To investigate the recovery time course of customized wellness markers (sleep, soreness, energy, and overall wellness) in response to match play in American Division I-A college football players.

Methods:

A retrospective research design was used. Wellness data were collected and analyzed for 2 American college football seasons. Perceptions of soreness, sleep, energy, and overall wellness were obtained for the day before each game (GD–1) and the days after each game (GD+2, GD+3, and GD+4). Standardized effect-size (ES) analyses ± 90% confidence intervals were used to interpret the magnitude of the mean differences between all time points for the start, middle, and finish of the season, using the following qualitative descriptors: 0–0.19 trivial, 0.2–0.59 small, 0.6–1.19 moderate, 1.2–1.99 large, <2.0 very large.

Results:

Overall wellness showed small ES reductions on GD+2 (d = 0.22 ± 0.09, likely [94.8%]), GD+3 (d = 0.37 ± 0.15, very likely), and GD+4 (d = 0.29 ± 0.12, very likely) compared with GD–1. There were small ES reductions for soreness between GD–1 and GD+2, GD+3, and GD +4 (d = 0.21 ± 0.09, likely, d = 0.29 ± 0.12, very likely, and 0.30 ± 0.12, very likely, respectively).
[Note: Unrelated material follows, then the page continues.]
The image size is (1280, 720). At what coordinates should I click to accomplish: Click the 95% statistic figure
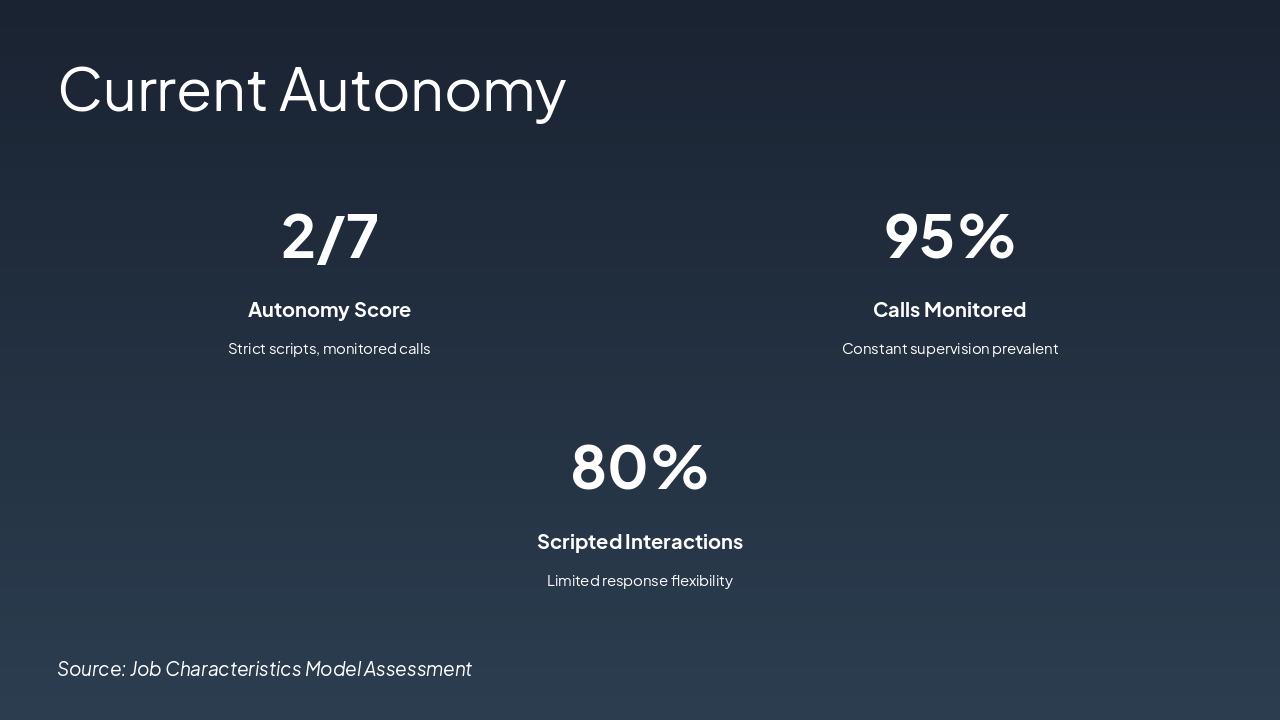(949, 237)
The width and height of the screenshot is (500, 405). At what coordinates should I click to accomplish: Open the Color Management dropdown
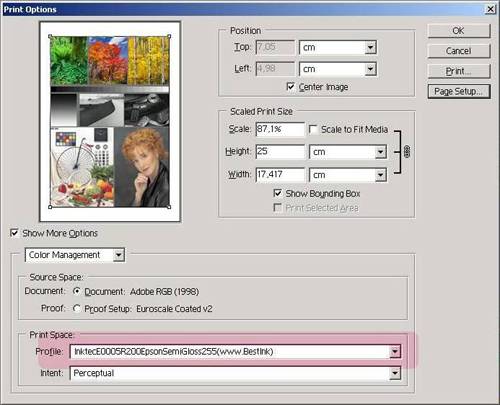click(75, 255)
Small ES reductions were also evident between GD–1 and GD+3 (d = 0.21 ± 0.09, likely) for sleep. Feelings of energy showed small ESs on GD+3 (d = 0.27 ± 0.11, very likely) and GD+4 (d = 0.22 ± 0.09, likely) compared with GD–1.

Conclusion:

All wellness markers were likely to very likely worse on GD+3 and GD+4 than on GD–1. These findings show that perceptual wellness takes longer than 4 d to return to pregame levels and thus should be considered when prescribing training and/or recovery.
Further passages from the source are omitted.